• Page:
## BEGIN

Item	Milestone	Status
`env-top` overview (6 tabs, incl. Hydration/Freshness/Sources/Sinks summaries)	M1	✅
Cloud ↔ self-managed convergence (`$sqlMetricPrefix`)	M1	✅
Improved Grafana 11 (dashboard v1) support for the public dashboards gallery	M2	🔨
Logs & Events (requires Loki + Alloy + logs)	M2	⬜
Networking	M2	⬜
Hydration Drilldown	M3	⛓️
Freshness Drilldown	M3	⛓️
Sources Drilldown	M3	⛓️
Sinks Drilldown	M3	⛓️
Dependencies (Day 1: are Materialize + o11y requirements satisfied?)	M4	⬜
Sizing	M4	⬜

We weight Day 2 operations over Day 1: upgrades, resizing, changing sources, changing external destinations, and managing users are the operations that matter most for a running deployment. Day 2 ops dashboards covering these land in the M4 window.

Pipelines (Alloy)#

Alloy carries both metrics and logs. The agent pipeline is in place; the gateway pipeline and the OTLP export path are the near-term work.

Item	Milestone	Status
Typed Alloy agent pipeline	M1	✅
Native OTLP exporter (forwarding workflows evaluated for Honeycomb, Datadog, Google Cloud Observability)	M2	⬜
Gateway pipeline (port the real processor from the Python reference)	M2	🔨
Loki (logs) + Thanos (metrics) wiring	M2	⬜

Scraping (ScrapeConfigs & ServiceMonitors)#

Metric collection is configured through two surfaces: ScrapeConfigs (consumed manually, e.g. dropped into a Prometheus/Agent config) and ServiceMonitors (to be consumed by prometheus-operator, or by Alloy via prometheus.operator.servicemonitor). Both are needed ASAP — they were targeted for the M1 baseline — and must be synced into the charts and the docs.

Item	Milestone	Status
ScrapeConfigs (consumed manually)	M1 (ASAP)	✅
ServiceMonitors (to be consumed by `prometheus-operator` or Alloy `prometheus.operator.servicemonitor`)	M1 (ASAP)	🔨
Sync ScrapeConfigs + ServiceMonitors into the charts and docs	M1 (ASAP)	🔨
Move ServiceMonitors to the `materialize-operator` Helm chart	M4	⬜ (long-term)

## END

• Entries:

## BEGIN

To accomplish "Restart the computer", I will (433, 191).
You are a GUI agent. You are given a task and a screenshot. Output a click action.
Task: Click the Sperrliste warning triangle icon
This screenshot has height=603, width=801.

## END
## BEGIN

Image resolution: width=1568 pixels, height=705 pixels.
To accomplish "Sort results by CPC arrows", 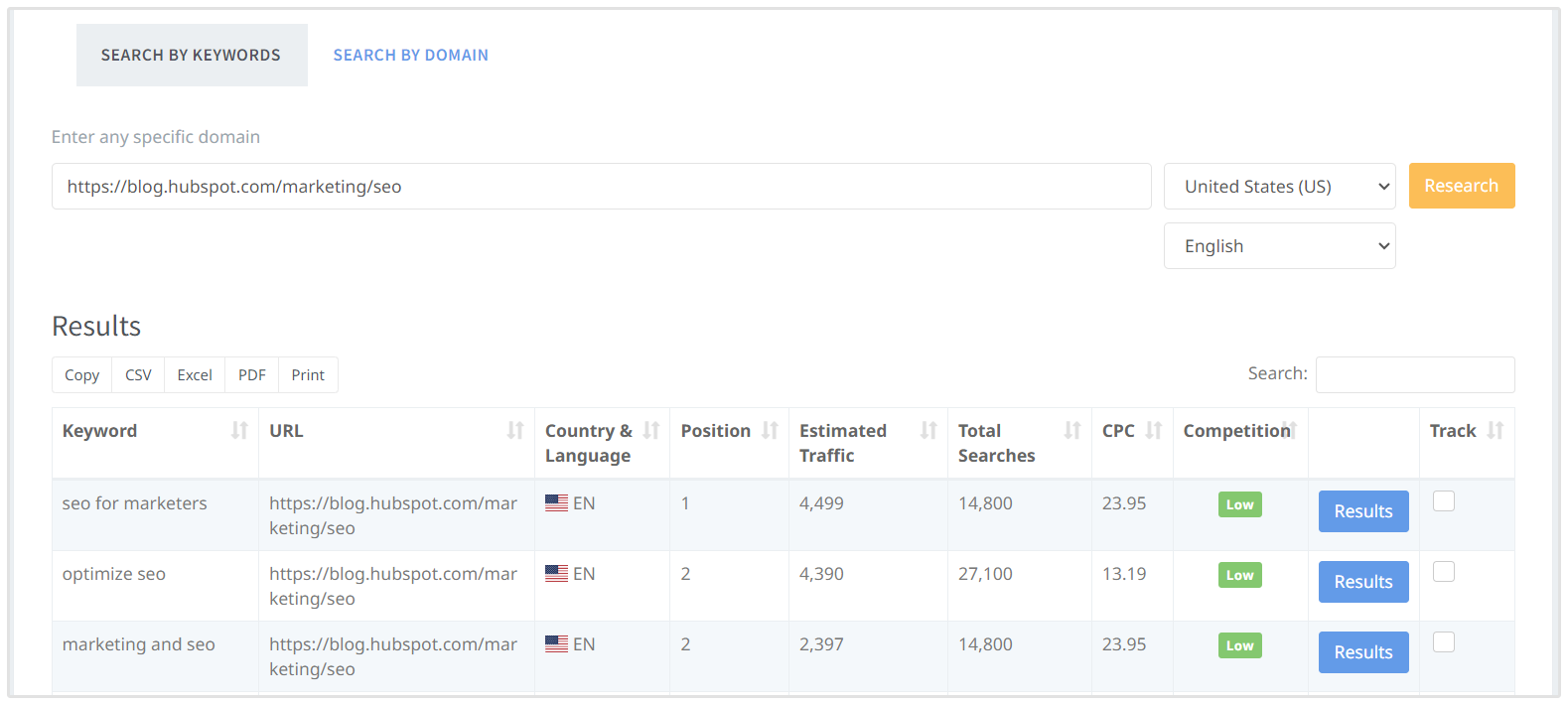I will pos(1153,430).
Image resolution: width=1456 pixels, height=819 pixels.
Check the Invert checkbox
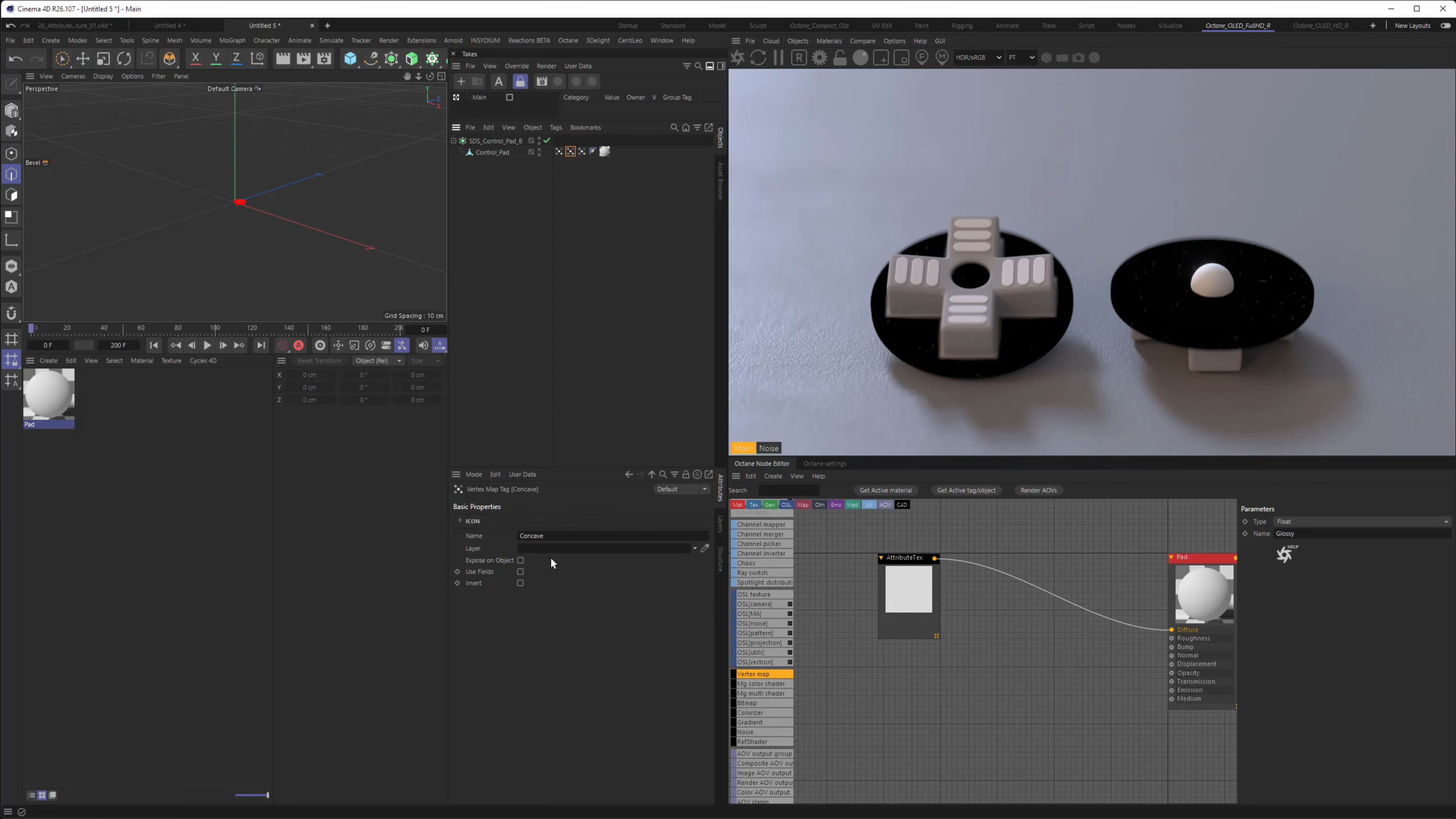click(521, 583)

## END

• What you need to do:
- a) From the observability roadmap, reproduce the passage starting at "Alloy carries both" and ending at "and the docs.".
- b) Render this sentence from the observability roadmap in French: "Alloy carries both metrics and logs."
The records are unrelated to the observability roadmap and stand on their own.

• Solutions to the problems:
- a)
Alloy carries both metrics and logs. The agent pipeline is in place; the gateway pipeline and the OTLP export path are the near-term work.

Item	Milestone	Status
Typed Alloy agent pipeline	M1	✅
Native OTLP exporter (forwarding workflows evaluated for Honeycomb, Datadog, Google Cloud Observability)	M2	⬜
Gateway pipeline (port the real processor from the Python reference)	M2	🔨
Loki (logs) + Thanos (metrics) wiring	M2	⬜

Scraping (ScrapeConfigs & ServiceMonitors)#

Metric collection is configured through two surfaces: ScrapeConfigs (consumed manually, e.g. dropped into a Prometheus/Agent config) and ServiceMonitors (to be consumed by prometheus-operator, or by Alloy via prometheus.operator.servicemonitor). Both are needed ASAP — they were targeted for the M1 baseline — and must be synced into the charts and the docs.

- b) Alloy transporte à la fois les métriques et les journaux.